_Entries taken from a collection:_
######
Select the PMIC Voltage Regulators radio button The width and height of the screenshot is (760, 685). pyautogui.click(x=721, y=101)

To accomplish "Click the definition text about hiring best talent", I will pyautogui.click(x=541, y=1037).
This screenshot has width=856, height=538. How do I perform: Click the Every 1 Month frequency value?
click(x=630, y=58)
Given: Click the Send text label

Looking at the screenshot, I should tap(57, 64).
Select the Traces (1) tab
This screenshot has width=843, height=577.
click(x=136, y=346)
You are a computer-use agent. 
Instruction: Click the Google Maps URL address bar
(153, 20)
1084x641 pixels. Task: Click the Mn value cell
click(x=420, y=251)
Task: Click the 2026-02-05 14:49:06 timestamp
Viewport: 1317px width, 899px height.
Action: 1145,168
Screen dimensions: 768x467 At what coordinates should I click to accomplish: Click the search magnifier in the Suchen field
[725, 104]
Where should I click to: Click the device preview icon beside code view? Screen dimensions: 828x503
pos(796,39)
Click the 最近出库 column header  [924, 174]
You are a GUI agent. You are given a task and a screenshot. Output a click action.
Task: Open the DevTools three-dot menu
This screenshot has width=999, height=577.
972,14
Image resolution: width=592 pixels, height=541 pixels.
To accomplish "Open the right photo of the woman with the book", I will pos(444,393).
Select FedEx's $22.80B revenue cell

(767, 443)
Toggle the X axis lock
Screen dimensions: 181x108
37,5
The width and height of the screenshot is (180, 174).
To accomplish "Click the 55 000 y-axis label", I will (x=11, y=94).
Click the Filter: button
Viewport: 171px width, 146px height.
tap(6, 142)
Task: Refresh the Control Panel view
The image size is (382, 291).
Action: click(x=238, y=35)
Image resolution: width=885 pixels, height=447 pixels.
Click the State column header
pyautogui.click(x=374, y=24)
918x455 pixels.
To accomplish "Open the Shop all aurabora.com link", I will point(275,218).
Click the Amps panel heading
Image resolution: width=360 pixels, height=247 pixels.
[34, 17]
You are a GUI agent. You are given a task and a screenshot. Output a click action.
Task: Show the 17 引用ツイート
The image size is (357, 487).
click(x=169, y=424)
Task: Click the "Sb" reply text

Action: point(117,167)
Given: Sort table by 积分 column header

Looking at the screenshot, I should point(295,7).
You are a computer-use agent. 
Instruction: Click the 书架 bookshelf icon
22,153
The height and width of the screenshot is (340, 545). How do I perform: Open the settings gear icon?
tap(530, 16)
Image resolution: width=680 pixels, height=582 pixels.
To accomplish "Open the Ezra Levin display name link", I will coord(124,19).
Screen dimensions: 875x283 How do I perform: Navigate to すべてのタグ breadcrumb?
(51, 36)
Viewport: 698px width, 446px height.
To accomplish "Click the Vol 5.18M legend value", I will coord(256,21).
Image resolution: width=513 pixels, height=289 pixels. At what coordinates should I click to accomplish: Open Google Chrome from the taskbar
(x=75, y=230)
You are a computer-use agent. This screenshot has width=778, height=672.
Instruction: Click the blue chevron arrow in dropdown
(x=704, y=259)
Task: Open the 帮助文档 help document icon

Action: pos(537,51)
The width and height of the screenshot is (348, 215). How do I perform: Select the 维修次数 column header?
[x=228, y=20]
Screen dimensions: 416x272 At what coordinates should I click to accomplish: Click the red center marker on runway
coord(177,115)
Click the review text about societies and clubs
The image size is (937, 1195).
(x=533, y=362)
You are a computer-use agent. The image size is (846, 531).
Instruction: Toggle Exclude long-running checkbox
######
_About this task:_ From the records above, print only the lines between the one holding "Select the Traces (1) tab" and the one holding "Task: Click the 2026-02-05 14:49:06 timestamp", inclusive, exactly as they stand.

_Written solution:_
Select the Traces (1) tab
This screenshot has width=843, height=577.
click(x=136, y=346)
You are a computer-use agent. 
Instruction: Click the Google Maps URL address bar
(153, 20)
1084x641 pixels. Task: Click the Mn value cell
click(x=420, y=251)
Task: Click the 2026-02-05 14:49:06 timestamp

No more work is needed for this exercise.